Gustavo Perez Pereira Andrade,

                 São Paulo, cujo maior poeta cantava: “Saudosa Maloca, Maloca querida”, denunciando a desigualdade social e a especulação imobiliária, é hoje uma colônia do capital internacional que pilha nossas riquezas.

                 Suas ferrovias, seus bancos e até sua dignidade foram ao pregão da bolsa e as inversões do capital externo reproduziram a dependência econômica e a submissão da economia paulista ao capital especulativo, rentista e financeiro!!
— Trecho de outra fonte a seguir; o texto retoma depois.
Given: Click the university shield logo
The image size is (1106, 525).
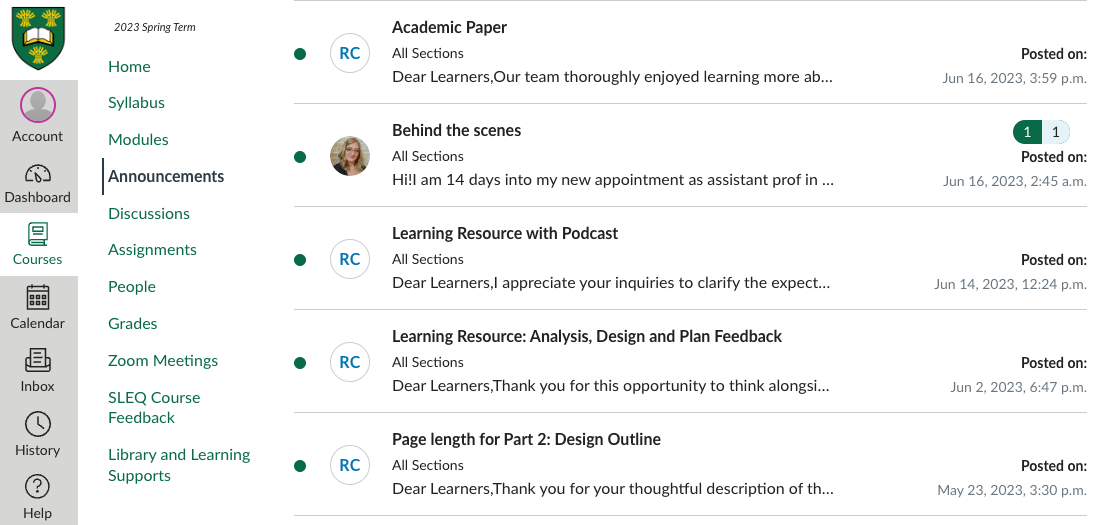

                 Quem dera São Paulo poder sonhar outra vez e o Brasil voltar a ser o país da esperança, o país do futuro!! Trazer suas locomotivas aos trilhos, vida aos seus parques, renda a sua gente, dignidade aos milhões de trabalhadores. E empreendimentos que produzam capital e gerem empregos.

                 São Paulo não pode ser meramente um exportador de capitais para os bancos internacionais e um gerador de lucros para o exterior!! São Paulo tem de liderar a quarta revolução industrial do país, mas nosso sistema de educação, nossas formas de pensar estão a anos luz do desejável, nossos gestores não conseguem discernir o que é a 4° Revolução Industrial.

                 Nossos supostos líderes tanto os desta cidade, do estado quanto do país não sabem fazer do país um polo tecnológico; na contramão disto, as indústrias se vão e com elas, os empregos, tornando-se o país cada vez mais dependente das commodities e necessitando expandir o pasto à custa de queimadas e da saúde da população das cidades.

                 Em suma, o Brasil prefere alugar sua base espacial a ter um programa de lançamento de foguetes, quando tudo o que temos (internet, Wi-Fi, tabletes, telemóveis, as indústrias etc.) depende dos satélites. Sim, esperava-se um pouco mais de lucidez, mas nosso projeto de autonomia nacional foi sepultado nas últimas eleições presidenciais quando o suposto candidato antissistema e o paladino da moral cristã foi alçado à condição de chefe da nação.


Gustavo Perez Pereira Andrade, professor da Rede Estadual de Educação, Cientista Político graduado pela UNESP de Marília, ativista do Instituto UNCORA – (Unidos Contra o Racismo) e membro do PT.